The Holland Nordic Basketball Tournament is a regional youth tournament hosted in Groningen, Netherlands, around Easter.

==History==
The tournament was established in 1995 as a preparation for clubs in the region for a tournament in Mexico. After tremendous interest in the tournament, the organization decided to make it into a yearly tournament.

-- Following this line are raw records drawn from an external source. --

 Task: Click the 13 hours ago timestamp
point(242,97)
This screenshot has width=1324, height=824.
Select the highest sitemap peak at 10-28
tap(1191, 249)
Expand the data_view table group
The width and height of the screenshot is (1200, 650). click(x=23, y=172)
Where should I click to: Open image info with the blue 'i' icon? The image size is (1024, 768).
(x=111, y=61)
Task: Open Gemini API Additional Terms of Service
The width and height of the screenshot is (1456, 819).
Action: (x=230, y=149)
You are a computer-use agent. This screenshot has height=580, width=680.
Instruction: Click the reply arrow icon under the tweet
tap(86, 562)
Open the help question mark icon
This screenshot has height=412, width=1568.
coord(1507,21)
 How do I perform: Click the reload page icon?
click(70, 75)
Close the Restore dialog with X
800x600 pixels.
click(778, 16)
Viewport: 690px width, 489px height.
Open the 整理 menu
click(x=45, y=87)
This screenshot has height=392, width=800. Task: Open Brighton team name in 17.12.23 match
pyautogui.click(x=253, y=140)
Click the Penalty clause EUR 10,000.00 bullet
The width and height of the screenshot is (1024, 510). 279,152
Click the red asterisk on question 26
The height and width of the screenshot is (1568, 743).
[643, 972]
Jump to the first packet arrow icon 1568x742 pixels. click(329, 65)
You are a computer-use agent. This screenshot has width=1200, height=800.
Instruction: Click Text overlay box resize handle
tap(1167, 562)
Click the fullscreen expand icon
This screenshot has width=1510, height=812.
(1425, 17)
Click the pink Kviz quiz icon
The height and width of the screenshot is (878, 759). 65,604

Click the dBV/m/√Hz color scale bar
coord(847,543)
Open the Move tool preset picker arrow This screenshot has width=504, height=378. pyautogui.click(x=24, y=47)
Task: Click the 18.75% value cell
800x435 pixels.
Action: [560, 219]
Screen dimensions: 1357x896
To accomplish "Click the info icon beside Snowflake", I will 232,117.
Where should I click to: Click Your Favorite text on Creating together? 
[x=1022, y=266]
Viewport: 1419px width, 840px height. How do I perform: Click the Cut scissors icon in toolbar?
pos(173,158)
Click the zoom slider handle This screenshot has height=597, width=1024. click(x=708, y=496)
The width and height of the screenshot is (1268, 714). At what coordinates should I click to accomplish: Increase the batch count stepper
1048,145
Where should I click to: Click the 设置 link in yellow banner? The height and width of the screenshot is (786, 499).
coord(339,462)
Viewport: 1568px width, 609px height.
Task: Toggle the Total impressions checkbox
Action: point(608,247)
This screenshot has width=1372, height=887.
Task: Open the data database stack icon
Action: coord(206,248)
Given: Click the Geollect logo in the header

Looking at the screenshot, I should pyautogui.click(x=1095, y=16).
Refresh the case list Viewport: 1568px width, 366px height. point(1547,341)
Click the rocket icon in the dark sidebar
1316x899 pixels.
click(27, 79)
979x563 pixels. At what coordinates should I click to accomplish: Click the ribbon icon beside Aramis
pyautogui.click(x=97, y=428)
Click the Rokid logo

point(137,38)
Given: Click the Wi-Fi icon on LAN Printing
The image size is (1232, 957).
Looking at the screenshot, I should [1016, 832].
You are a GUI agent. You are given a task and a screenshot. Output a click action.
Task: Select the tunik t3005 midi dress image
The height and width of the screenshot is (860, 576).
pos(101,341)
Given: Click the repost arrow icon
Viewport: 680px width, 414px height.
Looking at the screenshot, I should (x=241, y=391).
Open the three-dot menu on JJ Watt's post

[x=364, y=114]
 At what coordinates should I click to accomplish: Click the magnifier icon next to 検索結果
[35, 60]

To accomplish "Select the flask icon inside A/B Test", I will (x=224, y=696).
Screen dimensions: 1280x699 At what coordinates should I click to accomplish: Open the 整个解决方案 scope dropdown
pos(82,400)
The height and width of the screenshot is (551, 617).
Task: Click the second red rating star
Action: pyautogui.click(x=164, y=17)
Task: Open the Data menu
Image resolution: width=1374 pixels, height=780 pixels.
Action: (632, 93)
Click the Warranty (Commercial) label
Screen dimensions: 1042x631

Before the 26th edition of the tournament, the organization was struggling financially because the municipality stopped subsidising the tournament. They had to start a crowdfunding to come up with the last €15.000 required to organize the tournament. The crowdfunding was a success and the tournament could be organized like previous years.

==Format==
The tournament features teams from 7 different European countries, divided into two groups of 4. Within these groups, each team plays each other once. Then based on the group phase, two brackets are created where the respective number one play against the number two of the other group in the top 4 bracket. The winners of these matches will advance to the finals.
In the bottom 4 bracket, the number 3 will play against the respective number 4 of the other group. The winners of these matches will advance to the match determining the fifth placed team of the tournament. Both brackets also play a respective losers final to determine the 3rd and 7th place.

==Champions==
A list of champions in the oldest category.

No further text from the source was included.